11.2 exact permutation test

If the total number of permutations is small, we can compute the exact p-value by sampling from the full distribution of the test statistic under the null hypothesis. That is to say, we compute the test statistic for every possible permutation of the data.

If we had height measurements of 7 boys and 6 girls, the total number of permutations is:

\binom{13}{7} = 1716

Any computer can easily handle this number of permutations. How to do it in practice? We will use the itertools.combinations function.

Show the code
import numpy as np
from itertools import combinations

#| code-summary: "generate data"
N_girls = 6
N_boys = 7
# set scipy seed for reproducibility
np.random.seed(314)
sample_girls = norm.rvs(size=N_girls, loc=mu_girls, scale=sigma_girls)
sample_boys = norm.rvs(size=N_boys, loc=mu_boys, scale=sigma_boys)

combined = np.concatenate([sample_girls, sample_boys])
n_total = len(combined)

# observed difference in means
observed_diff = np.median(sample_girls) - np.median(sample_boys)

# generate all combinations of indices for group "girls"
indices = np.arange(n_total)
all_combos = list(combinations(indices, N_girls))

# compute all permutations
diffs = []
for idx_a in all_combos:
    mask = np.zeros(n_total, dtype=bool)
    mask[list(idx_a)] = True
    sample_g = combined[mask]
    sample_b = combined[~mask]
    diffs.append(np.median(sample_g) - np.median(sample_b))

diffs = np.array(diffs)

# exact one-tailed p-value
p_value = np.mean(diffs >= observed_diff)
print(f"Observed difference: {observed_diff:.3f} cm")
print(f"Exact p-value (one-tailed): {p_value:.4f}")
print(f"Total permutations: {len(diffs)}")
Observed difference: 7.620 cm
Exact p-value (one-tailed): 0.0944
Total permutations: 1716

Attention!

If you read the documentation of the itertools library, you might be tempted to use itertools.permutations instead of itertools.combinations.

Don’t do that.

Although we are conductiong a permutation test, we are not interested in the order of the samples, and that is what the permutations cares about.
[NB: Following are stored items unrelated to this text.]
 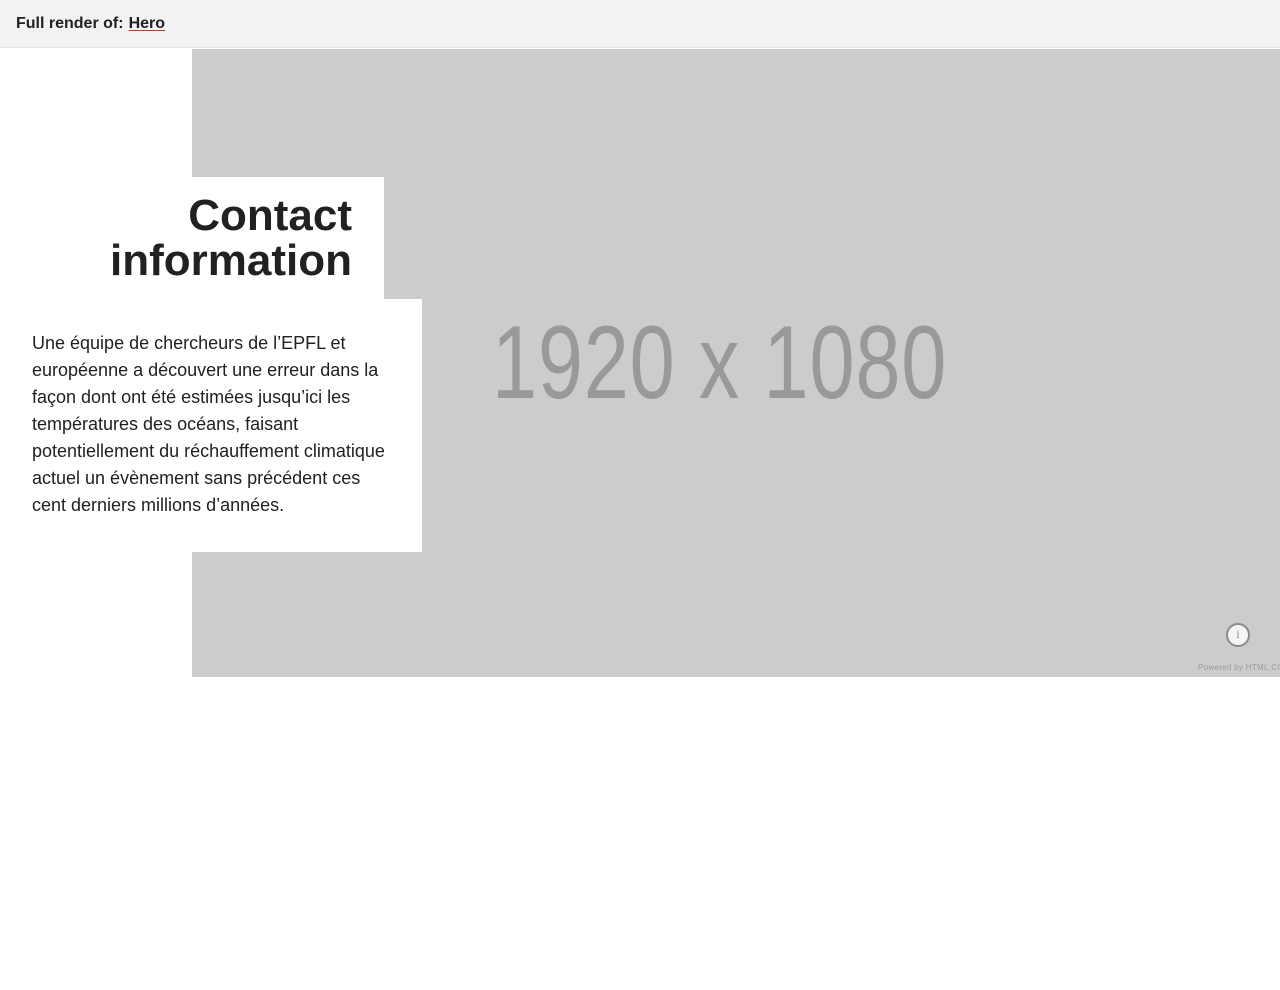 I want to click on powered-by-label: Powered by HTML.CO, so click(x=1239, y=668).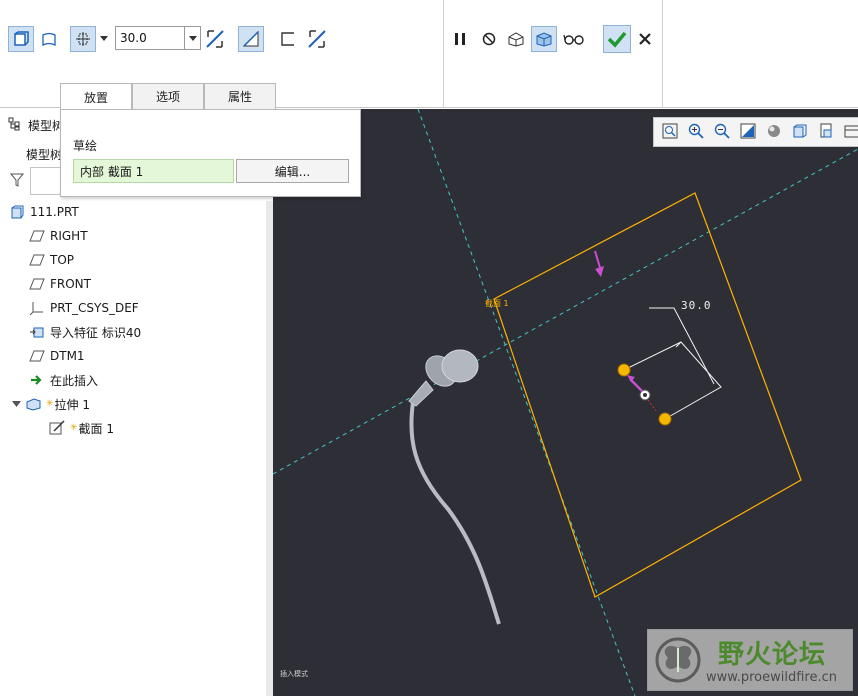 This screenshot has height=696, width=858. I want to click on filter-icon, so click(17, 182).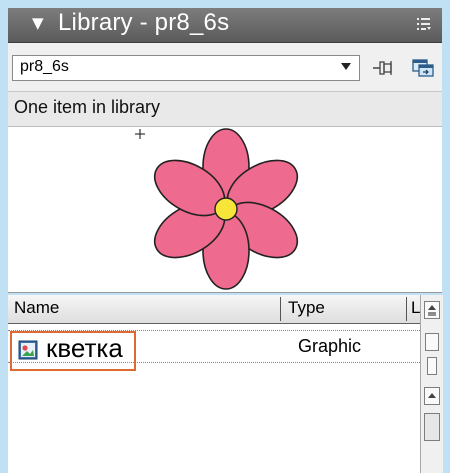 The image size is (450, 473). What do you see at coordinates (217, 209) in the screenshot?
I see `flower-preview-graphic` at bounding box center [217, 209].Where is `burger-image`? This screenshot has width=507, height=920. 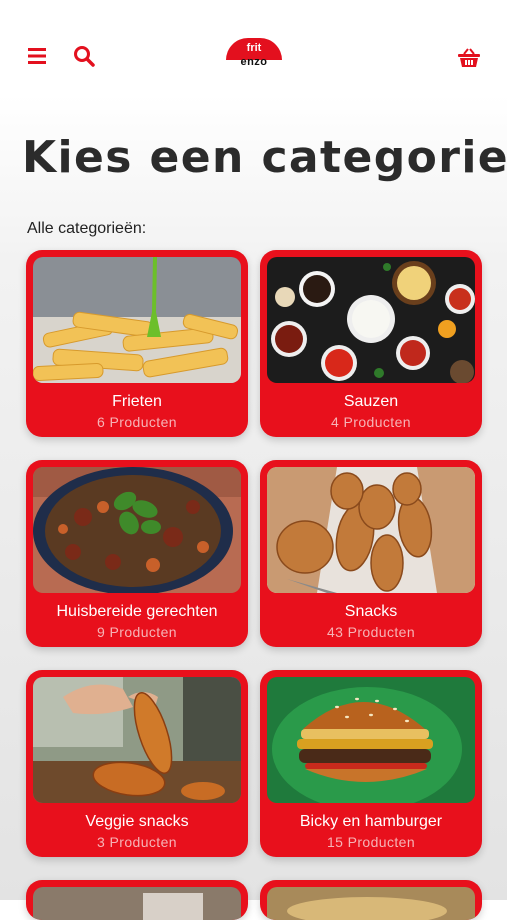 burger-image is located at coordinates (371, 740).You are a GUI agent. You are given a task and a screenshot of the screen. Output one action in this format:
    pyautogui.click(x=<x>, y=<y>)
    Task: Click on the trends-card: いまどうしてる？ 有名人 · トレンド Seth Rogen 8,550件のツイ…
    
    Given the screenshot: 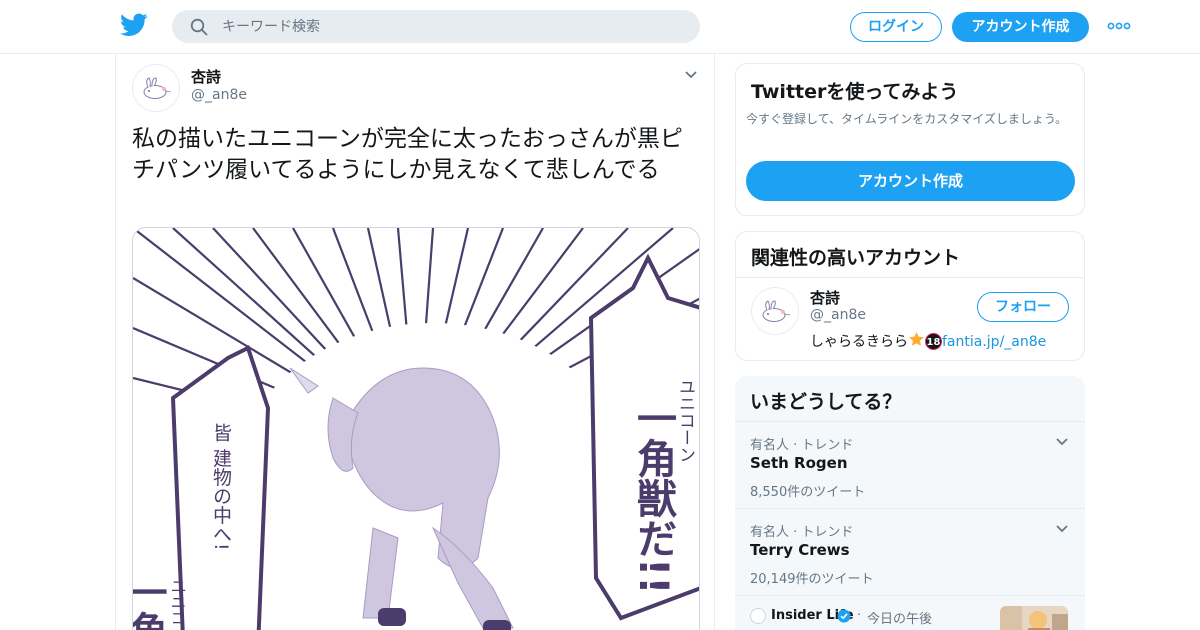 What is the action you would take?
    pyautogui.click(x=910, y=503)
    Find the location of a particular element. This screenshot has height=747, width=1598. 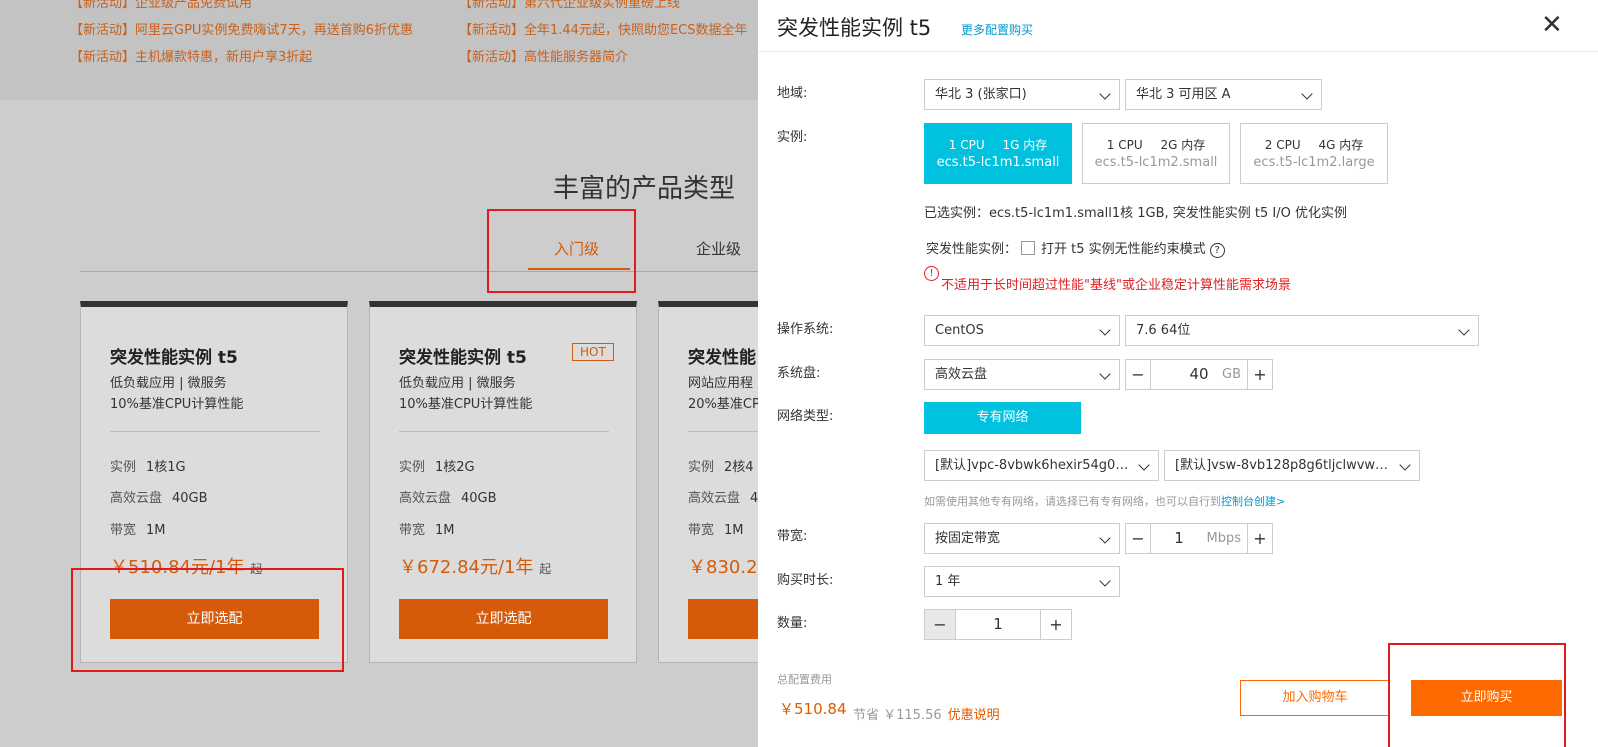

card-spec-disk: 高效云盘 4 is located at coordinates (724, 498).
For instance, if we have 10 people called

[Alice, Bob, Charlie, David, Eve, Frank, Grace, Heidi, Ivan, Judy]

and we want to randomly assign the label “girl” to 4 of them, we do not care about the order in which we assign the labels. We just want to know which 4 people are assigned the label “girl”. The permutation function does care about the order, and that is why we should not use it. Instead, we use the combinations function, which return all possible combinations of the data, without regard to the order of selection.